Pour la Revue Militaire Suisse


Depuis plus d’une décennie, l’Ukraine est engagée dans un conflit avec la Fédération de Russie, dont les ramifications politiques, militaires et humanitaires s’étendent bien au-delà de ses frontières. De la Révolution de Maïdan en 2014 à la guerre d’usure de 2025, en passant par l’invasion totale de 2022, ce conflit a transformé l’État ukrainien, consolidé son identité nationale et déplacé les lignes de fracture géopolitiques de l’Europe contemporaine. Cet article propose une lecture synthétique de l’évolution du conflit, de l’économie de guerre ukrainienne, des perceptions populaires et des scénarios de sortie.


Aux origines : Maïdan et la rupture avec Moscou


L’élément déclencheur du conflit russo-ukrainien est sans conteste la Révolution de la Dignité (Euromaidan), qui éclate en novembre 2013. L’abandon, par le président Viktor Ianoukovytch, d’un accord d’association avec l’Union européenne est perçu par la population comme une capitulation face à la pression russe. Des manifestations massives s’ensuivent. Après des semaines de mobilisation et une répression meurtrière, Ianoukovytch fuit le pays en février 2014.


Pour le Kremlin, ce changement de régime soutenu par l’Occident constitue un casus belli. En mars 2014, la Russie annexe illégalement la Crimée, puis soutient l’insurrection armée dans les régions du Donbass, déclenchant une guerre de basse intensité qui fera plus de 13 000 morts entre 2014 et 2021.


Une guerre hybride devenue guerre totale (2022)


L’invasion à grande échelle de février 2022 marque une rupture fondamentale. Moscou escomptait un effondrement rapide du pouvoir à Kyiv, mais se heurte à une résistance militaire et civique farouche. Le président Volodymyr Zelensky devient une figure symbolique de la résilience nationale. L’Ukraine, soutenue par l’Occident, résiste à l’assaut initial, libère Kyiv et entame des contre-offensives efficaces à Kharkiv et Kherson en 2022.


Guerre d’attrition, guerre d’industries (2023–2025)

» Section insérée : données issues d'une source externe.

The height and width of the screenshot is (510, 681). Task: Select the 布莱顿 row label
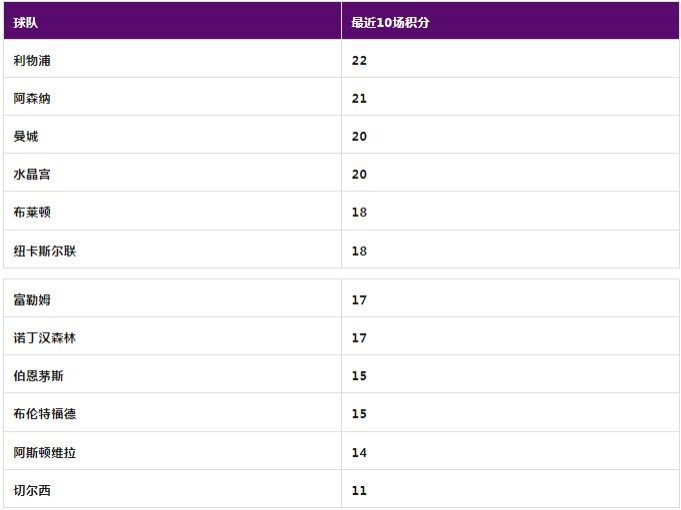click(32, 212)
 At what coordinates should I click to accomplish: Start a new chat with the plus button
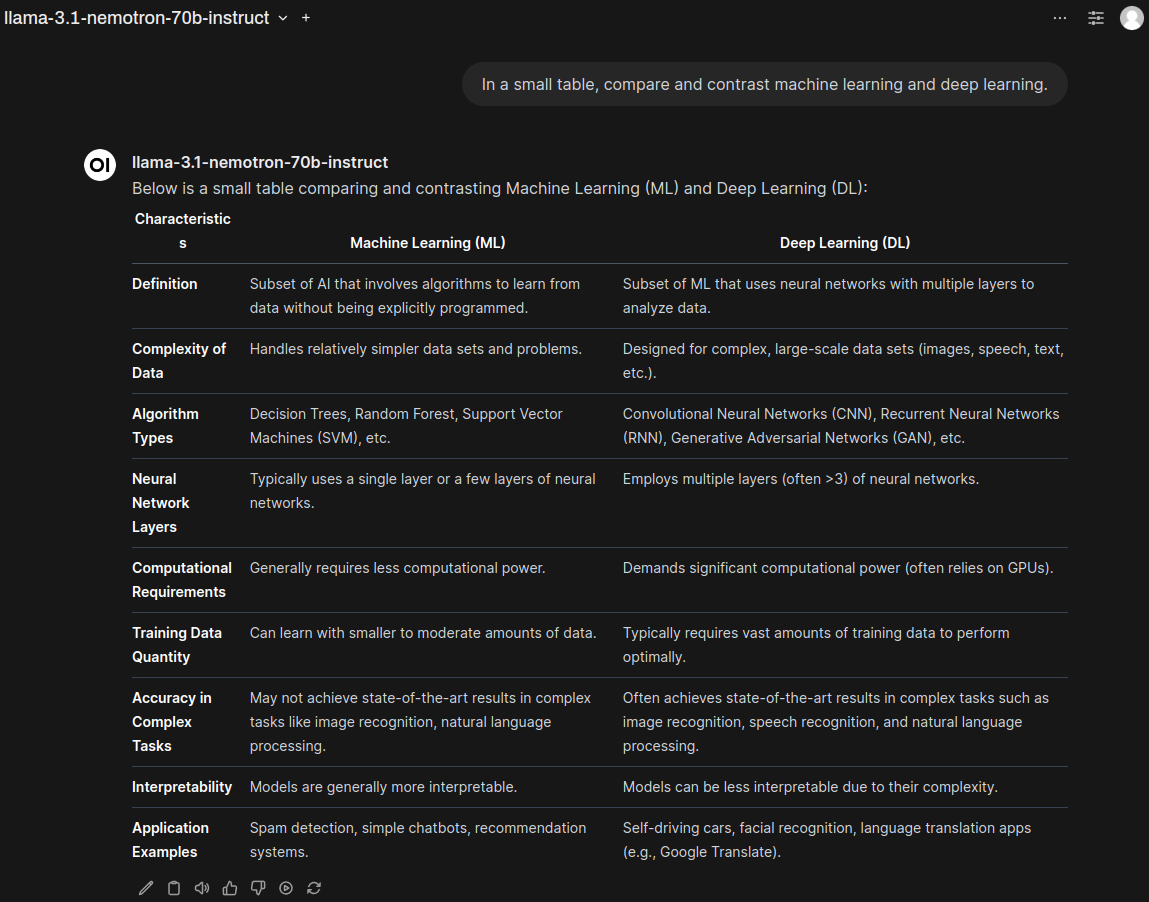pyautogui.click(x=305, y=17)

Les années suivantes voient une stabilisation du front, avec une guerre d’attrition de haute intensité. L’Ukraine mobilise sa population et réorganise son économie autour de l’effort de guerre : production de drones, munitions, reconversion de l’industrie lourde. Malgré la destruction d’infrastructures critiques par les missiles russes, les grandes villes restent fonctionnelles. La logistique humanitaire et l’approvisionnement en produits de consommation courante ne s’effondrent pas, grâce à un maillage territorial solide et à une administration efficace.


La Russie, de son côté, se mue en économie de guerre fermée, soutenue par la Chine, l’Iran et la Corée du Nord. Les pertes humaines sont massives des deux côtés, et les progrès sur le champ de bataille restent minimes.


L’économie ukrainienne : résilience et fractures


Malgré la guerre, l’économie ukrainienne affiche une résilience impressionnante.


  • En 2021, avant l’invasion, le PIB atteignait environ 200 milliards USD, avec une croissance de 3,4 %.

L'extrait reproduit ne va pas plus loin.